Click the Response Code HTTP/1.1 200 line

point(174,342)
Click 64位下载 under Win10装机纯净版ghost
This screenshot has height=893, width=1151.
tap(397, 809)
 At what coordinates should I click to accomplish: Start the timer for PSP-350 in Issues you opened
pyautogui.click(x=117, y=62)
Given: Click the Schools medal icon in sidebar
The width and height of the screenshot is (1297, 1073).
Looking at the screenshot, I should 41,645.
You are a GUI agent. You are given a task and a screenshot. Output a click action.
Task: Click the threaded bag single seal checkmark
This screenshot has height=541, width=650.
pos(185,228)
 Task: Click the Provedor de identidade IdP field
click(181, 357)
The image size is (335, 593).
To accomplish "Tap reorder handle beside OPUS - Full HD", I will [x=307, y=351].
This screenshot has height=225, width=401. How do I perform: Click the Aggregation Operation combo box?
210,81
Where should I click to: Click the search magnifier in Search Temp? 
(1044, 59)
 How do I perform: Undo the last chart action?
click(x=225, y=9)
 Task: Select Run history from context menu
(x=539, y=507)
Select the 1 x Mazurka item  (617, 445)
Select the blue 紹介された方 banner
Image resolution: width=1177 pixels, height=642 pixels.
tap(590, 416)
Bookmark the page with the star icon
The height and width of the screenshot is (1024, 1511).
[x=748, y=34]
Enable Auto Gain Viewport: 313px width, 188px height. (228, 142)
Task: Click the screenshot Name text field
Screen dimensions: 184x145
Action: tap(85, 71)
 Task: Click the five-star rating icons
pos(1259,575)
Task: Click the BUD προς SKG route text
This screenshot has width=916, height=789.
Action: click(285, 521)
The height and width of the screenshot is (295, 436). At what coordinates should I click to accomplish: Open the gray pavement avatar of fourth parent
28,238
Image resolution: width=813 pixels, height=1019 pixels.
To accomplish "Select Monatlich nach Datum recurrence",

§ YOUR ASSIGNMENT
Your response should consist of the full listing, exactly as written.

§ OUTPUT OF THE EXERCISE
Click the Response Code HTTP/1.1 200 line

point(174,342)
Click 64位下载 under Win10装机纯净版ghost
This screenshot has height=893, width=1151.
tap(397, 809)
 At what coordinates should I click to accomplish: Start the timer for PSP-350 in Issues you opened
pyautogui.click(x=117, y=62)
Given: Click the Schools medal icon in sidebar
The width and height of the screenshot is (1297, 1073).
Looking at the screenshot, I should 41,645.
You are a GUI agent. You are given a task and a screenshot. Output a click action.
Task: Click the threaded bag single seal checkmark
This screenshot has height=541, width=650.
pos(185,228)
 Task: Click the Provedor de identidade IdP field
click(181, 357)
The image size is (335, 593).
To accomplish "Tap reorder handle beside OPUS - Full HD", I will [x=307, y=351].
This screenshot has height=225, width=401. How do I perform: Click the Aggregation Operation combo box?
210,81
Where should I click to: Click the search magnifier in Search Temp? 
(1044, 59)
 How do I perform: Undo the last chart action?
click(x=225, y=9)
 Task: Select Run history from context menu
(x=539, y=507)
Select the 1 x Mazurka item  (617, 445)
Select the blue 紹介された方 banner
Image resolution: width=1177 pixels, height=642 pixels.
tap(590, 416)
Bookmark the page with the star icon
The height and width of the screenshot is (1024, 1511).
[x=748, y=34]
Enable Auto Gain Viewport: 313px width, 188px height. (228, 142)
Task: Click the screenshot Name text field
Screen dimensions: 184x145
Action: tap(85, 71)
 Task: Click the five-star rating icons
pos(1259,575)
Task: Click the BUD προς SKG route text
This screenshot has width=916, height=789.
Action: click(285, 521)
The height and width of the screenshot is (295, 436). At what coordinates should I click to accomplish: Open the gray pavement avatar of fourth parent
28,238
Image resolution: width=813 pixels, height=1019 pixels.
To accomplish "Select Monatlich nach Datum recurrence",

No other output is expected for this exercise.